On Thu, Aug 21, 2025 at 10:45:10AM +0100, James Clark wrote:
[...]
The flow is updated with this change:
CPU0 CPU1 etm4_enable() ` etm4_enable_sysfs() ` smp_call_function_single() ----> etm4_enable_hw_smp_call() ` coresight_take_mode(SYSFS) Failed, set back to DISABLED ` coresight_set_mode(DISABLED)
CPU idle: etm4_cpu_save() ` coresight_get_mode() ^^^ Read out the DISABLED mode
There's no lock though, so can't it do this:
CPU0 CPU1 etm4_enable() ` etm4_enable_sysfs() ` smp_call_function_single() ---> etm4_enable_hw_smp_call() `coresight_take_mode(SYSFS)

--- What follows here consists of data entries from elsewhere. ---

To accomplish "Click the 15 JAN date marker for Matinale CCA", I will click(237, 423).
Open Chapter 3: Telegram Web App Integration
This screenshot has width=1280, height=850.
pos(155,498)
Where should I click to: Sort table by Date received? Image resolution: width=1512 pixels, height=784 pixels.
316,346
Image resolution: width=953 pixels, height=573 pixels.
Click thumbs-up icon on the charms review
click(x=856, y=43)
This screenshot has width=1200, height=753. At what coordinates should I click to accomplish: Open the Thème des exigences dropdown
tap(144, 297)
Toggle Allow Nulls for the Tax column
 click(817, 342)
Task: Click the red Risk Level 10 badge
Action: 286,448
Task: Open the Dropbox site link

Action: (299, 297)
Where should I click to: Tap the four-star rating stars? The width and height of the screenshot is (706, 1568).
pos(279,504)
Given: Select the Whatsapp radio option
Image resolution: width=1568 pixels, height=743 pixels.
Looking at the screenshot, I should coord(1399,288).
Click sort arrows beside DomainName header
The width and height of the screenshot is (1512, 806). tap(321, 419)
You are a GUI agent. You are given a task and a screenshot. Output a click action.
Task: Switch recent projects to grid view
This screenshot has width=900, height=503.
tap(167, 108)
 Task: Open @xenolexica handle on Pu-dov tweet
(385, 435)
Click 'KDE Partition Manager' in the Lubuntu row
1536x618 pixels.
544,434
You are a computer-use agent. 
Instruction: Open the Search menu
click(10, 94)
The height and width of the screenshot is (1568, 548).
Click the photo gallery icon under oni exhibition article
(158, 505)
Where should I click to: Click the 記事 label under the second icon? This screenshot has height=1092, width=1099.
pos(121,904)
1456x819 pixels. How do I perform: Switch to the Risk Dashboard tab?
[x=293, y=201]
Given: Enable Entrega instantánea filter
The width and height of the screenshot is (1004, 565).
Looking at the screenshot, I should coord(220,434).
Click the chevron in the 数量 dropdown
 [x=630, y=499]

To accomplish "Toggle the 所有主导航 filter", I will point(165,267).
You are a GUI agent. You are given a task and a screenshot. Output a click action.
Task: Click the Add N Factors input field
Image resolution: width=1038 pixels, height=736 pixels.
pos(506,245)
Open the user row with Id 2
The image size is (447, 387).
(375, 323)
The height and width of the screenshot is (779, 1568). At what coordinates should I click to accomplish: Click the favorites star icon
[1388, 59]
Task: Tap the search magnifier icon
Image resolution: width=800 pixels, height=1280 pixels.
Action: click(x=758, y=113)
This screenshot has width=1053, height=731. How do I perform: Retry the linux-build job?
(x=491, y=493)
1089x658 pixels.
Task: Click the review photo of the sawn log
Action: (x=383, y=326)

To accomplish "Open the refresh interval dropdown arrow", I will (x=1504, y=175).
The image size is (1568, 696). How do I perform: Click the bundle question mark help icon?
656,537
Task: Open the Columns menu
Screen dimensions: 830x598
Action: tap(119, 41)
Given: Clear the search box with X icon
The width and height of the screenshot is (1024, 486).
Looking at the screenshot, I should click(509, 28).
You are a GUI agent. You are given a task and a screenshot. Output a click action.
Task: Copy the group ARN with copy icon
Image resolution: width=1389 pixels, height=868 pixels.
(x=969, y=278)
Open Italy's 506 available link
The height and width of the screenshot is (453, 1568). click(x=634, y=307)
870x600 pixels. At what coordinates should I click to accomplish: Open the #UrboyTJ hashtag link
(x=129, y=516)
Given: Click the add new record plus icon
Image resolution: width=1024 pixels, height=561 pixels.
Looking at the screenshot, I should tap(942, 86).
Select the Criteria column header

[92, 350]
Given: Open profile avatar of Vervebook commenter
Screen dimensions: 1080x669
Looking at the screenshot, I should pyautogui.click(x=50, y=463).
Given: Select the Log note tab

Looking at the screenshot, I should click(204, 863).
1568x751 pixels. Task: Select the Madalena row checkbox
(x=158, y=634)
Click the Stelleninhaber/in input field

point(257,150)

CPU idle: etm4_cpu_save() ` coresight_get_mode() ^^ Intermediate SYSFS mode
No.
The point is a target CPU will execute etm4_enable_hw_smp_call() and CPU idle flow sequentially. It is no chance for the idle flow to preempt the ETM flow. This is why using the target CPU to set the ETM state machine will dismiss the race condition.
This is why I was voting for changing the compare and swap mode stuff to spinlocks so we can be sure it's correct. The lock shouldn't be released until the mode is at its final value.
The question is a spinlock usage. If both initiate CPUs and target CPU try to acquire the spinlock, the low level's CPU idle flow (etm4_cpu_save() / etm4_cpu_restore()) needs to wait for high level's SysFS operation to complete - which is what we try to avoid.
If we move the state machine on the target CPU - the operation and its state transition on the same CPU so that dismiss a race condition. And the idle flow is sequential to the ETM enabling/disabling, then, we can achieve lockless approach.
A global picture is ETM's state is used in multiple places (Sysfs knobs, ETM enabling / disabling, CPU idle and hotplug flow), if we start to use spinlock for exclusively access the statch machine, then everywhere will use it. This is why this series wants to do reliable state transition based on appropriate atomic APIs (it also can promise atomicity and ordering but lockless).
Thanks, Leo